==== Исходный текст

Все вышесказанное будет не очень хорошей новостью для тех, чьи истории стали примером успешной стратегии обучения – семейства Полгар, Тайгера и ряда других представителей различных видов спорта и игр. По сравнению с гольфом, теннис гораздо более динамичен, игроки в нем ежесекундно подстраиваются под своих противников, адаптируются к местности, а иногда – и к соратникам по команде. (В 2008 году Федерер завоевал золотую олимпийскую медаль в парной игре.) Однако теннис все равно находится в «доброй» половине спектра по сравнению, скажем, с палатой скорой помощи, где врачам и медсестрам требуется некоторое время, чтобы понять, что случилось с пациентом. Им приходится искать способы развития собственного опыта за пределами медицинской практики, и подчас эти уроки извне могут противоречить непосредственно их медицинскому опыту.

Мир – это не гольф и даже не теннис. Как сказал Робин Хогарт, во многом наш мир напоминает «марсианский теннис». Есть теннисный корт, а на нем – игроки с мячами и ракетками, но правила нам никто не объяснил. Вывести их нужно самостоятельно, а кроме того, они порой меняются незаметно для нас самих. Всю жизнь мы руководствовались неправильными историями. Так, история Тайгера и Полгаров способствует созданию ложного впечатления, что человеческие навыки всегда формируются в исключительно «доброй» среде обучения. Если это так, те, кто рано начинает оттачивать узкие технические умения, как правило, добивались бы успеха. А между тем так случается далеко не во всех видах спорта.

========
==== Записи списка

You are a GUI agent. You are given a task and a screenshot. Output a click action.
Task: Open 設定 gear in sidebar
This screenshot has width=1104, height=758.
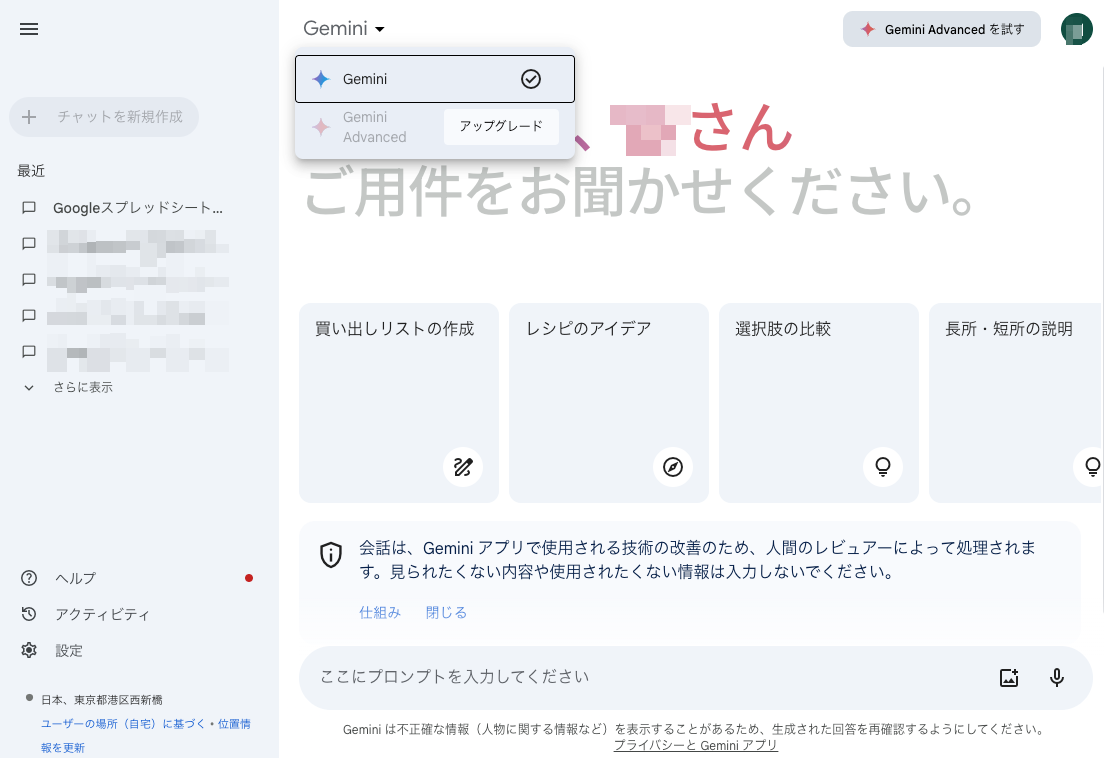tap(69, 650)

========
==== Записи списка

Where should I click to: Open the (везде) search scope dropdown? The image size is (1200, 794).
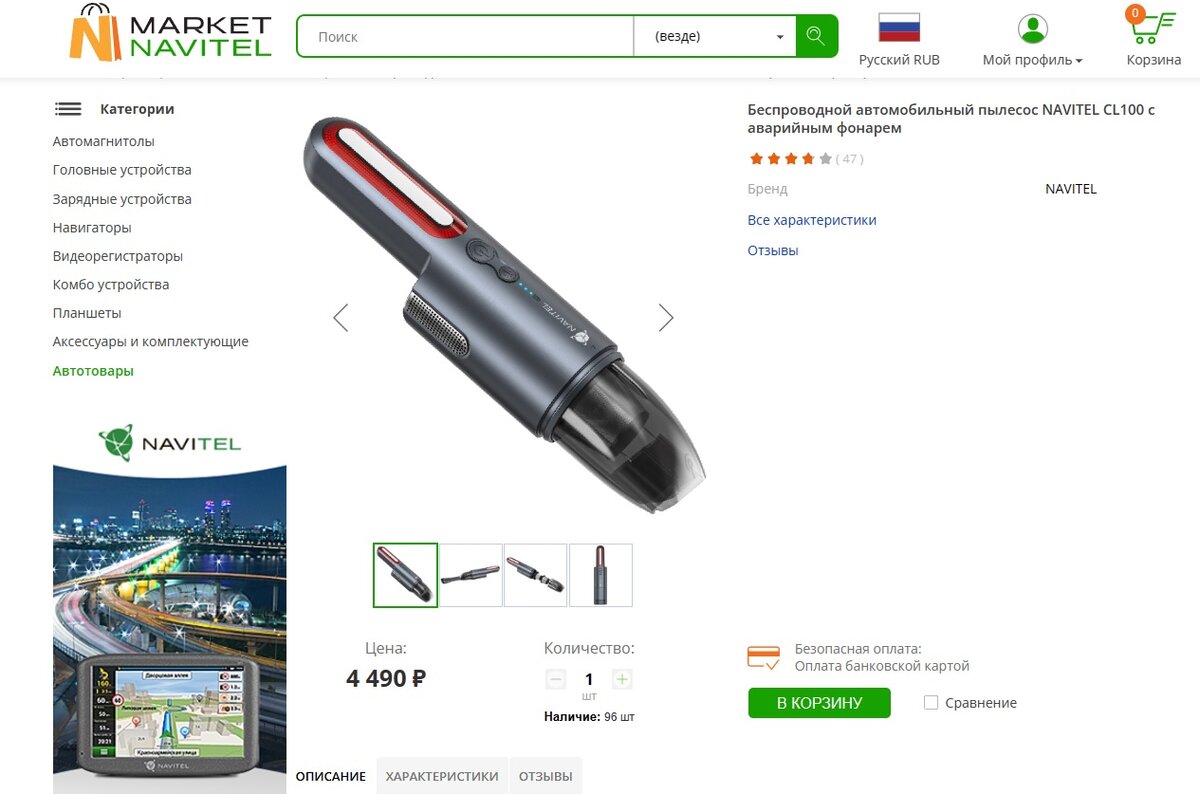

========
==== Записи списка

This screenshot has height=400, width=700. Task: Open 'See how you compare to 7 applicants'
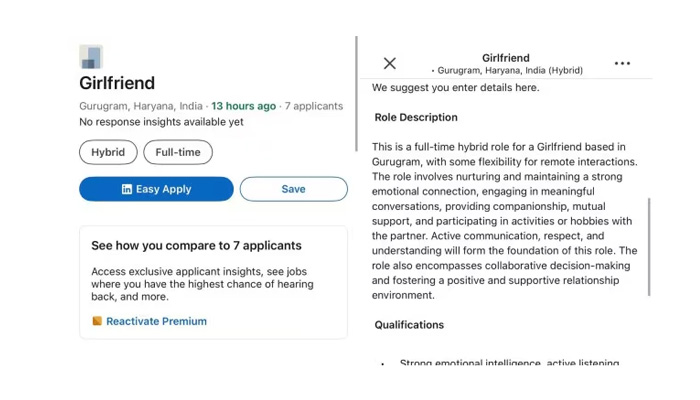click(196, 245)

========

» Что сделать:
A - Перепишите фрагмент исходного текста начиная со слов «Все вышесказанное будет» и заканчивая словами «их медицинскому опыту.», заменив «медсестрам» на «фельдшерам».
B - Назовите всех людей и все семейства, которые упомянуты в исходном тексте по имени.
Список никак не связан с исходным текстом.

» Ответы к заданиям:
A -
Все вышесказанное будет не очень хорошей новостью для тех, чьи истории стали примером успешной стратегии обучения – семейства Полгар, Тайгера и ряда других представителей различных видов спорта и игр. По сравнению с гольфом, теннис гораздо более динамичен, игроки в нем ежесекундно подстраиваются под своих противников, адаптируются к местности, а иногда – и к соратникам по команде. (В 2008 году Федерер завоевал золотую олимпийскую медаль в парной игре.) Однако теннис все равно находится в «доброй» половине спектра по сравнению, скажем, с палатой скорой помощи, где врачам и фельдшерам требуется некоторое время, чтобы понять, что случилось с пациентом. Им приходится искать способы развития собственного опыта за пределами медицинской практики, и подчас эти уроки извне могут противоречить непосредственно их медицинскому опыту.

B - Семейство Полгар, Тайгер, Федерер, Робин Хогарт